Over 90% of patients suffering with primary dysmenorrhoea find effective relief with nonsteroidal anti-inflammatories (NSAIDs). These medications work by limiting the production and release of prostaglandins. There are many types of NSAIDs available but no single agent has been reliably shown to be more effective than the rest. There is a large individual variation in response to NSAIDs so it is wise to try a different type if there is a limited initial response.

It is important to take the treatment at the first sign of menstrual pain and to continue for as long as needed.

Oral Contraceptive (OC)

Some women may consider taking the OC to manage their period pain. When taken correctly this also provides the benefit of birth control but does not protect against sexually transmitted infections. The OC controls period pain by reducing the amount of blood loss. The hormones in the OC also stop ovulation (the monthly release of an egg). It may take up to three menstrual cycles (i.e. three months) before any benefit is perceived.
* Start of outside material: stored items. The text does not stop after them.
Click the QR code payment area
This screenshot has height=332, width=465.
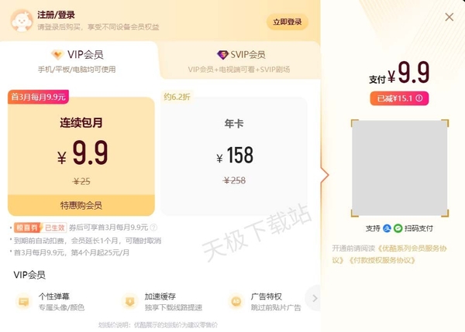[400, 168]
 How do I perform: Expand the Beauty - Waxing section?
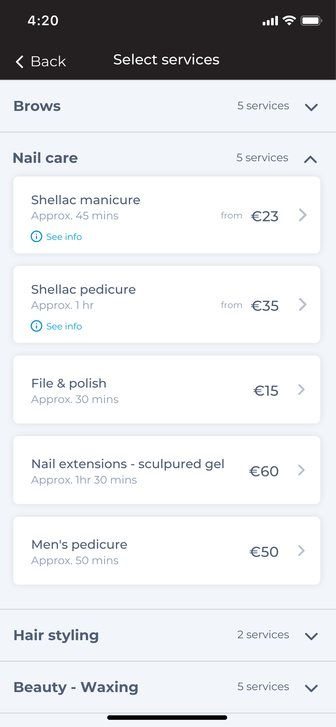311,688
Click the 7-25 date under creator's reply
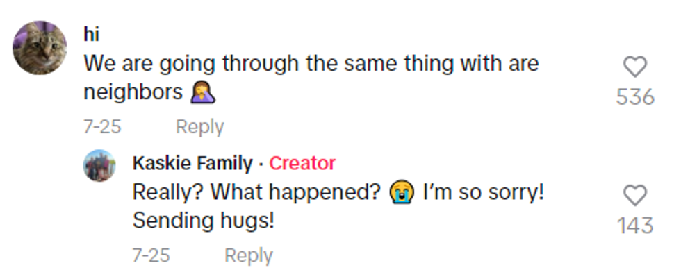The image size is (681, 279). tap(151, 255)
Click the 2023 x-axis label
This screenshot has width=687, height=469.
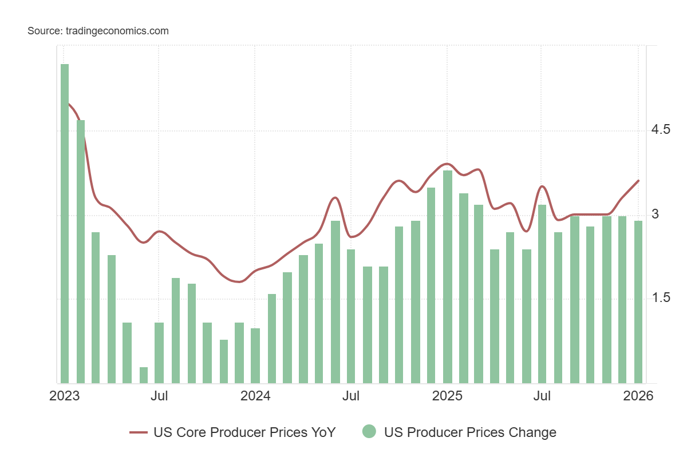(x=65, y=396)
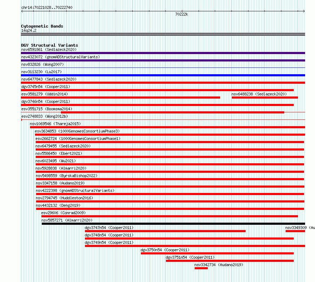Select the short nsv3342734 (Audano2019) red bar
This screenshot has height=282, width=315.
coord(201,268)
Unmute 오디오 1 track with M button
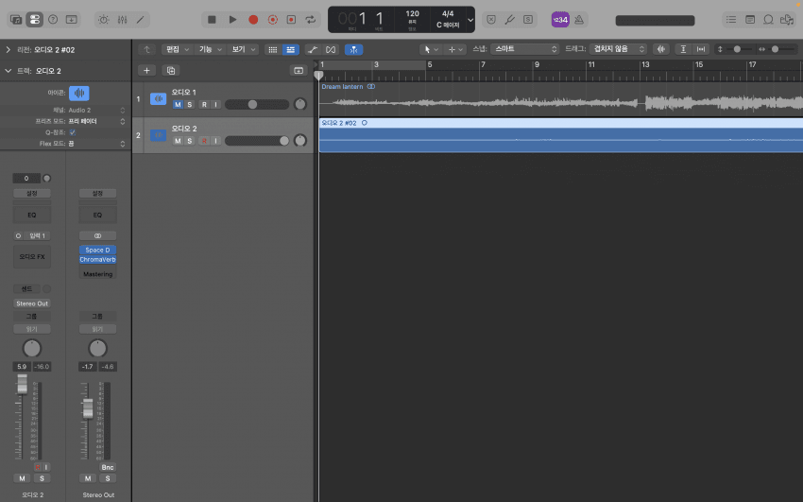 click(177, 104)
NSAIDs can be used in addition to the OC.

The injectable form of contraception known as Depo Provera is also effective in relieving period pain. (Please refer to the articles on oral contraceptives, NSAIDS, and Depo Provera).

If period pain is not relieved by the treatment outlined above then secondary dysmenorrhoea should be considered and the appropriate investigations performed.

Questions to consider:

1) What are the symptoms that will alert me to the possibility that there might be a medical problem causing period pain (secondary dysmenorrhoea)?

Answer: Painful periods that occur in the first six months following your first period, painful periods that occur later in life (i.e. older than 25 years), exposure to a sexually transmitted infection, period pain that lasts longer than a few days, pain during sex, and a family history of endometriosis.

2) When should I be referred to a gynaecologist?

Answer: If your doctor considers that secondary dysmenorrhoea may be the cause for your period pain then it would be usual for you to be referred to a gynaecologist.